Capturing subtle speech disruptions across the psychosis spectrum is challenging because of the inherent variability in speech patterns. This variability reflects individual differences and the fluctuating nature of symptoms in both clinical and non-clinical populations. Accounting for uncertainty in speech data is essential for predicting symptom severity and improving diagnostic precision. Speech disruptions characteristic of psychosis appear across the spectrum, including in non-clinical individuals. We develop an uncertainty-aware model integrating acoustic and linguistic features to predict symptom severity and psychosis-related traits. Quantifying uncertainty in specific modalities allows the model to address speech variability, improving prediction accuracy. We analyzed speech data from 114 participants, including 32 individuals with early psychosis and 82 with low or high schizotypy, collected through structured interviews, semi-structured autobiographical tasks, and narrative-driven interactions in German. The model improved prediction accuracy, reducing RMSE and achieving an F1-score of 83% with ECE = 4.5e-2, showing robust performance across different interaction contexts. Uncertainty estimation improved model interpretability by identifying reliability differences in speech markers such as pitch variability, fluency disruptions, and spectral instability. The model dynamically adjusted to task structures, weighting acoustic features more in structured settings and linguistic features in unstructured contexts. This approach strengthens early detection, personalized assessment, and clinical decision-making in psychosis-spectrum research.

Paper Structure

This paper contains 36 sections, 10 equations, 5 figures, 8 tables.

Figures (5)

  • Figure 1: KDE plots with mean lines for different psychological measures. The top two subplots (a, b) represent PANSS Positive and Negative scores across groups (low schizotypy, high schizotypy, and patients). The bottom two subplots (c, d) represent MSS and O-LIFE scores across all participants. The dashed vertical lines indicate the mean values for each group (a, b) or each subscale (c, d). The number of participants in each group is as follows: low schizotypy (n = 45), high schizotypy (n = 37), and patients (n = 32).

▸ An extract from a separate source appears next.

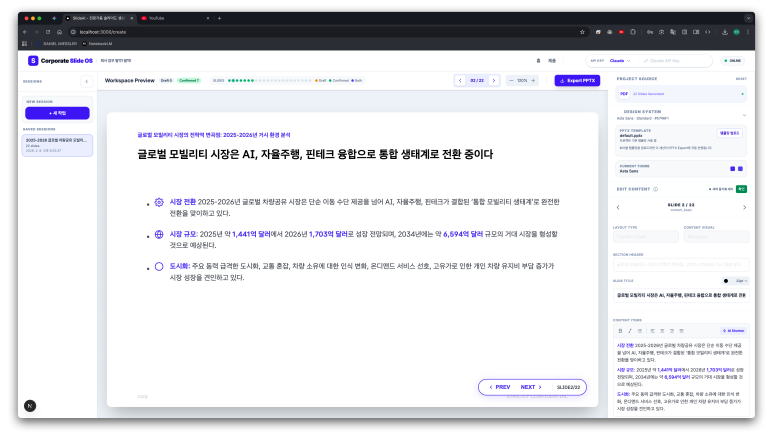
Task: Apply bold in Content Items toolbar
Action: tap(618, 329)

  • Figure 2: Comparison of model performance and fusion weights across different tasks and modalities. The top row shows the RMSE values for speech, text, and fusion models across semi-structured interviews and discourse sessions. The bottom row shows the fusion weights of speech and text modalities, highlighting the balance between modalities.
  • Figure 3: Top features across schizotypal traits and symptoms, organized by Positive, Negative, and Disorganized dimensions. Red triangles indicate features with a 95% confidence interval that does not include zero.

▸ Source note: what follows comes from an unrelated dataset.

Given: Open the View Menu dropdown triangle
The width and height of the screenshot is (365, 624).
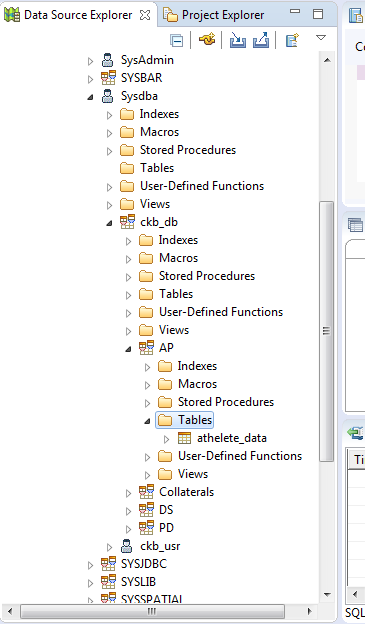Looking at the screenshot, I should click(321, 38).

  • Figure 4: Heatmap of SHAP values for various LIWC features across different targets. Features are sorted by their average SHAP importance, and significant values are marked with red stars. The targets include PANSS (Positive, Negative), MSS with Cognitive-Perceptual (CP), Interpersonal (IP), and Disorganization (DO), and O-LIFE with Unusual Experiences (UE), Introvertive Anhedonia (IA), Cognitive Disorganization (CD), and Impulsive Nonconformity (IN).

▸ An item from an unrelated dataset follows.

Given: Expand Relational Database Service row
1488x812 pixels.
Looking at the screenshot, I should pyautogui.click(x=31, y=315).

  • Figure 5: Kernel Density Estimation (KDE) plots with mean lines for different psychological measures across subtypes. Each subplot represents a distinct MSS or O-LIFE subscale. The three groups displayed are low schizotypy, high schizotypy, and patients. Dashed vertical lines indicate the mean values for each group within each subplot. The number of participants in each group is as follows: low schizotypy ($n = 45$), high schizotypy ($n = 37$), and patients ($n = 32$).